Are there any specific aerodynamic challenges?
Monaco is the first track in 2018 to feature high downforce aero kits. Back in the old days of unrestricted wind tunnel testing, teams would build an aerodynamic package specifically for Monaco. Today, however, they use the maximum downforce package in Hungary and Singapore as well. Monaco is a low-speed circuit with short straights; the team measured a top speed of 295 km/h at the exit of the tunnel before braking into the Nouvelle Chicane (Turn 10) in 2017. Lots of slow speed corners and short straights combine to place a high premium on downforce while being less penalizing than other tracks on the high drag that this downforce generates. The limited speeds create a challenge in another area though, as the air flow over the radiators is also limited, making the cooling of the car tricky. So, the team needs to open up the bodywork for additional cooling, looking for the perfect balance between performance and reliability.

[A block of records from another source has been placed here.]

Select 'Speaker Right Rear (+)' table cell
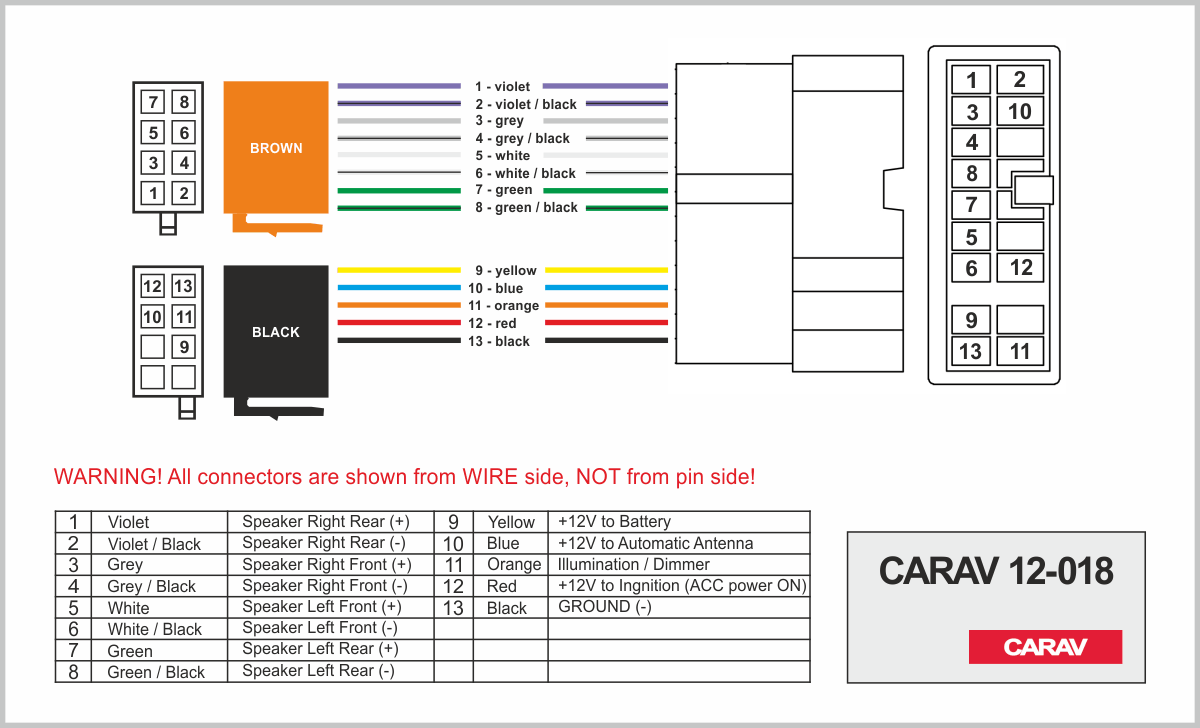The image size is (1200, 728). click(x=326, y=522)
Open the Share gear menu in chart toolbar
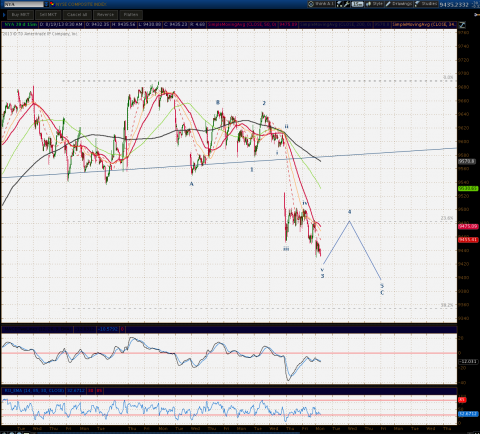Image resolution: width=480 pixels, height=434 pixels. click(x=321, y=4)
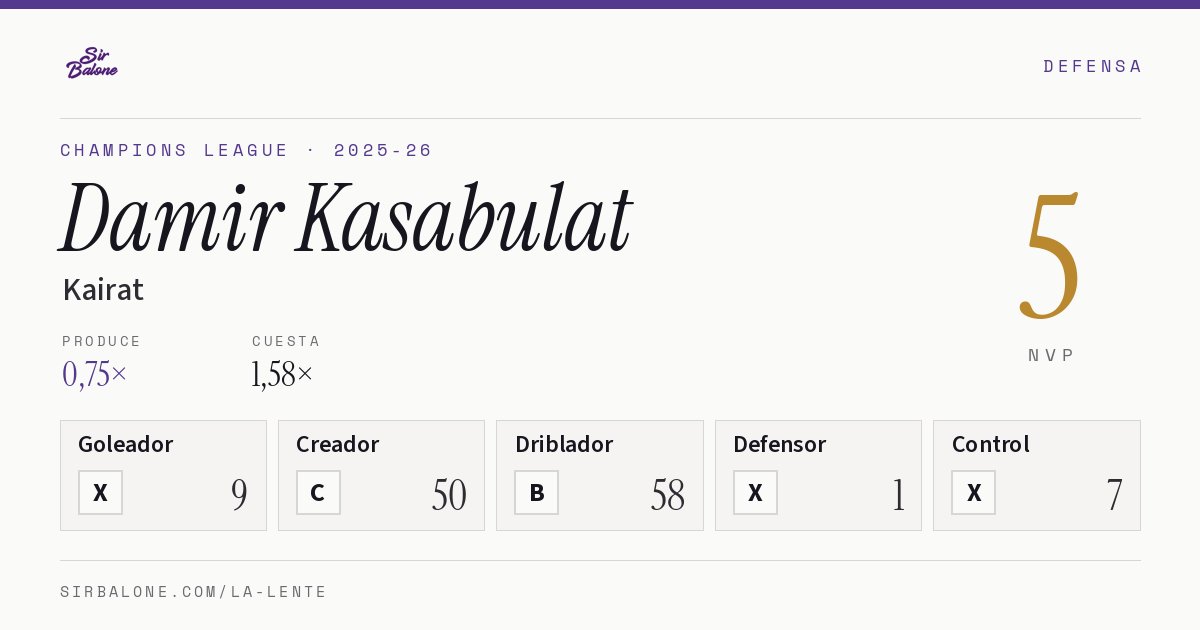Screen dimensions: 1200x630
Task: Click the Champions League 2025-26 heading
Action: point(246,150)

Monaco is a street circuit. What does that mean for the track surface?
Historically, Monaco used to be a very bumpy track, made up of a patchwork of tarmac and creating quite a challenge for the ride of the car. But after numerous rounds of resurfacing various bits of the track, undulations are no longer so much of an issue. There's an exception to every rule, however, and bumps like the one on the left-hand side going down to Mirabeau (Turn 5) are best avoided. Monaco is also famously known for being a track that evolves immensely over the course of the weekend - although experts are not quite sure whether that's down to the extra rubber on the ground during the day or the sticky blend of beer and champagne that's poured on the track each evening, especially in sector 3... Between the start of FP1 on Thursday and the end of qualifying on Sunday, the track improved by more than 2.5 seconds in 2017. In previous years, the improvement was even higher, making the track faster by up to four seconds.
What implications does the track layout have for the tyres?
Monaco will be the first event to feature the new HyperSoft compound tyre and it will be interesting to see what this adds to the mix. The compound has the potential of becoming a proper "Monaco tyre" - a compound that works perfectly on the very unique layout of the track with its slow corners, many braking zones and short straights in between. Owing to the slow turns, the tyres are subjected to very low cornering energy, meaning that the compounds typically last much longer than they would on any other circuit. And since overtaking is so difficult in Monaco, even a driver under pressure can usually manage his tyres without creating a big risk of being overtaken.